Para Mire, que se autoproclamou o presidente mais sionista do mundo em Março, a aliança oferece uma posição imediata no Médio Oriente, laços mais estreitos com grupos de lobby de Washington e uma posição contra a esquerda tradicional da América Latina. Para Netanyahu, Milley fornece apoio emocional e simbólico incondicional que Israel perdeu em grande parte na Europa.

“Netanyahu compreende o valor dos aliados simbólicos”, disse Jabalin. “Ele precisa de líderes que possam ser vendidos como prova de que Israel ainda pode construir alianças ideológicas, e não apenas alianças pragmáticas. Sob Milley, a Argentina tornou-se a mais importante ‘ilha de influência’ de Israel.”

Um “porto seguro” para investigações de crimes de guerra

Para Israel, os voos diretos também servem para fins de segurança muito práticos. A rota Tel Aviv-Buenos Aires proporciona um desvio importante, à medida que soldados e autoridades israelitas enfrentam crescentes desafios legais e mandados de prisão na Europa por alegados crimes de guerra em Gaza.

Na terça-feira, o ministro das Finanças de extrema direita de Israel, Bezarel Smotrich, disse ter tomado conhecimento de que o Tribunal Penal Internacional (TPI) havia solicitado um mandado de prisão. O primeiro-ministro Benjamin Netanyahu também é procurado pelo Tribunal Penal Internacional por crimes de guerra em Gaza.

Atualmente, os viajantes entre os dois países dependem de voos de trânsito de 21 a 33 horas a partir de centros europeus como Madrid ou Paris.

Diego Ruzzarin, escritor e analista brasileiro, acredita que o plano é garantir viagens sem preocupações aos israelenses, especialmente militares, e evitar o risco de interrogatório de segurança internacional ou prisão na Europa.

Jabarin repetiu essa avaliação, observando que o receio de uma acção judicial na Europa é uma preocupação significativa entre as autoridades israelitas.

“Os voos diretos contornam qualquer potencial assédio legal na Europa”, disse ele. “A América Latina é agora considerada, nos cálculos israelitas, um espaço politicamente mais flexível do que a Europa centrada nos direitos.”

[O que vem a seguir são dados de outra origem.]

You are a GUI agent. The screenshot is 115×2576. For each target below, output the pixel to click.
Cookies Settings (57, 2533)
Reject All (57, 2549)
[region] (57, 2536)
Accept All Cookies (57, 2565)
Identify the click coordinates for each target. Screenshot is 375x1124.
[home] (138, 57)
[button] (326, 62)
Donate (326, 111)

Riscos económicos e ventos contrários internos

Apesar do seu valor estratégico, o voo enfrenta obstáculos logísticos e financeiros significativos. Dado que as aeronaves israelitas estão proibidas de voar através do espaço aéreo de vários países africanos, incluindo a Líbia, os voos têm de fazer desvios dispendiosos através do Mediterrâneo e do Oceano Atlântico.

Para mitigar os riscos económicos das rotas de longo curso, o governo israelita tomou a medida invulgar de fornecer à El Al um subsídio de 20 milhões de shekels (5,4 milhões de dólares) durante três anos.

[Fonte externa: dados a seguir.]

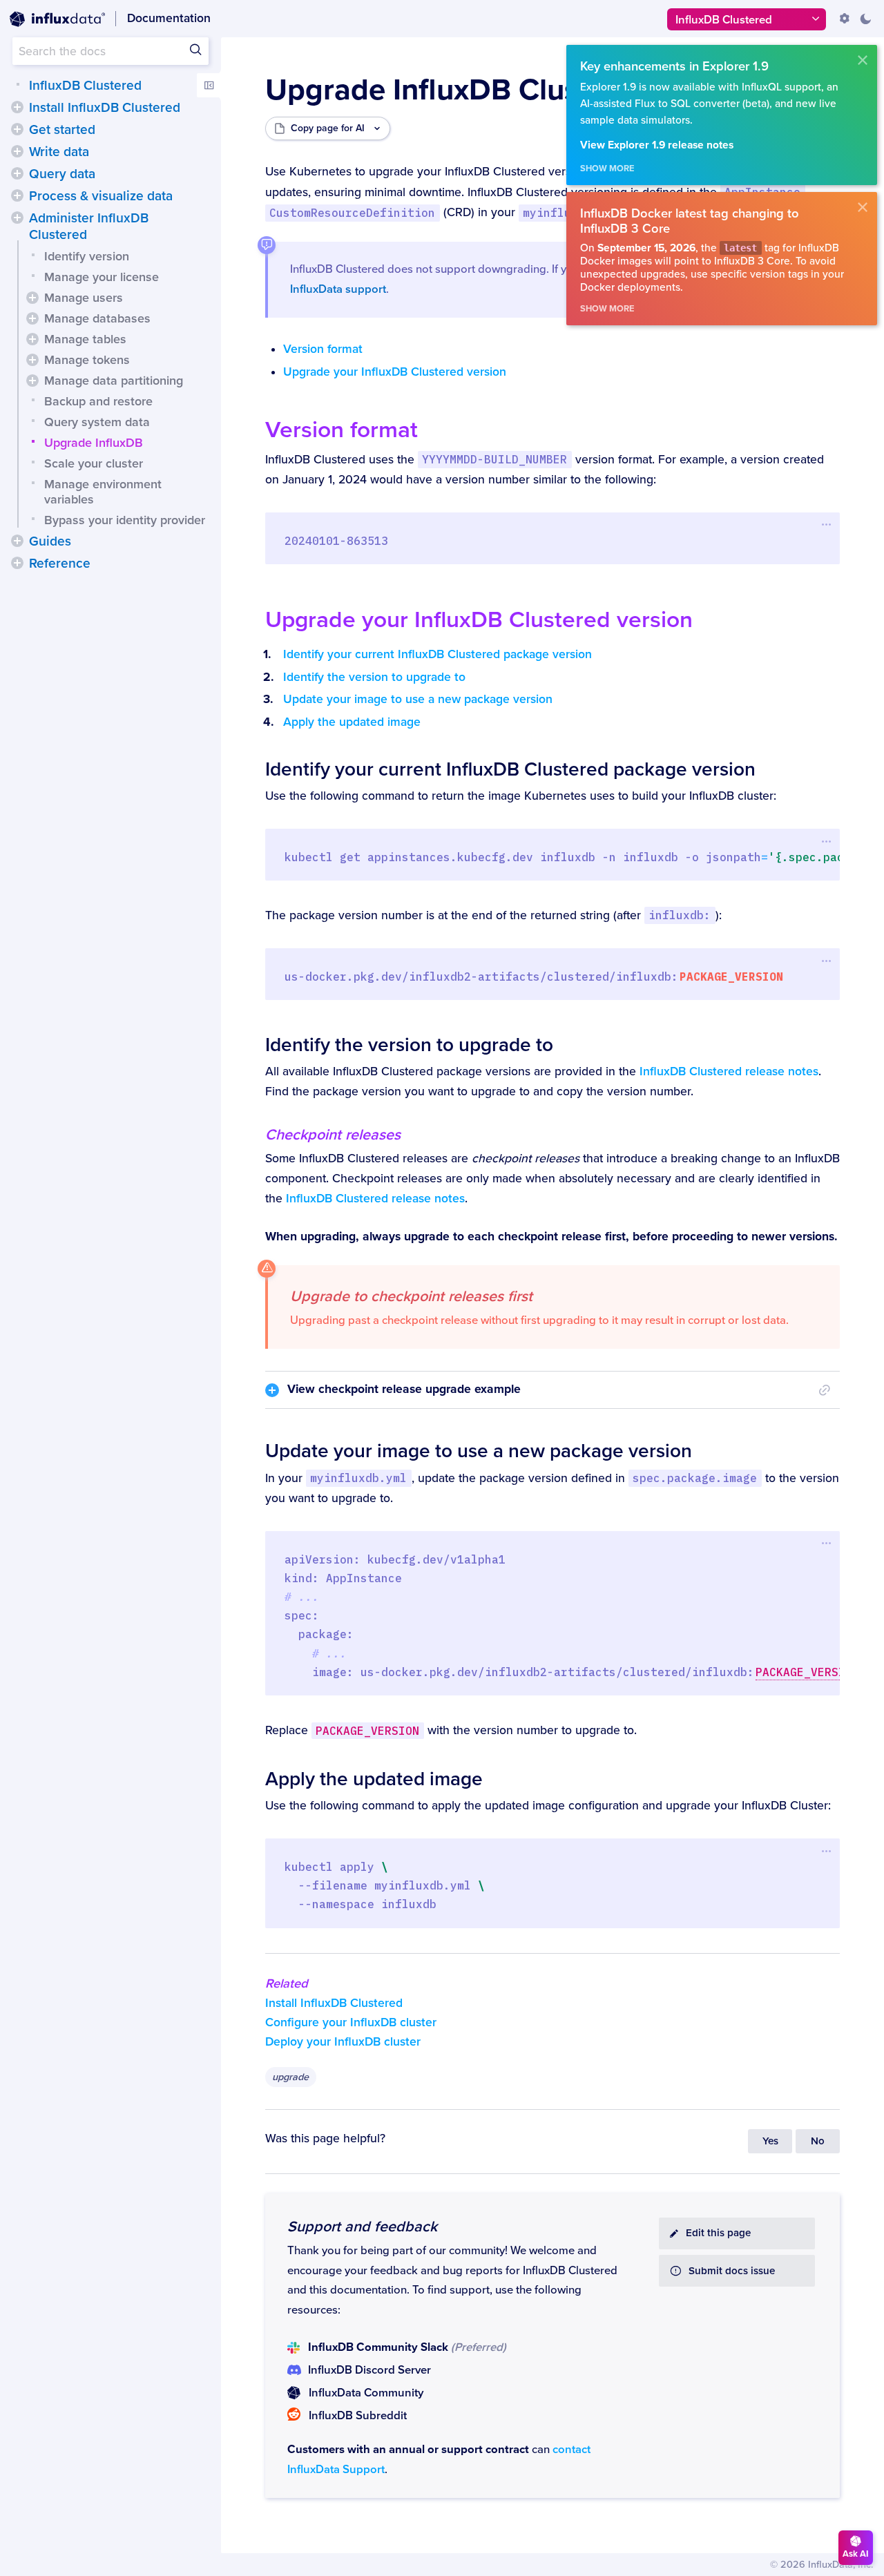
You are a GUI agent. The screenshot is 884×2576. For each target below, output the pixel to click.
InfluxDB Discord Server (369, 2370)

O sucesso desta rota dependerá em grande parte da comunidade judaica da Argentina – a maior da América Latina, estimada em 300 mil pessoas. Cerca de 55.300 pessoas viajarão entre os dois países em 2025, um aumento de 37% em relação a 2024, mas ainda abaixo dos 71.200 registados em 2019, segundo o Sabre.

O projeto gerou críticas internas em ambos os países. O Ministério dos Transportes de Israel teria alertado que a remoção dos Boeing 787 Dreamliners da lucrativa rota dos EUA para Buenos Aires poderia aumentar os preços das passagens para os israelenses que viajam para a América do Norte.

Na Argentina, a congressista de esquerda Miriam Bregman acusou o governo de Milley de arrastar o país para uma “guerra imperialista” sem a aprovação do Congresso e alertou para os excessos constitucionais.

Além disso, um afluxo de turistas israelitas, muitos deles soldados recentemente dispensados, causou atritos no sul da Argentina. Residentes locais e ativistas acusam turistas israelenses de negligência por causarem incêndios devastadores nas reservas naturais da Patagônia, o mais recente dos quais queimou 77 mil hectares (190 mil acres) em janeiro de 2026 e levou à prisão de um turista israelense.

Para os israelitas, contudo, o voo da El Al para Buenos Aires tem um profundo simbolismo histórico. Em maio de 1960, o Mossad usou um voo oficial da El Al para contrabandear o ex-oficial nazista capturado Adolf Eichmann da Argentina para Israel para julgamento e execução.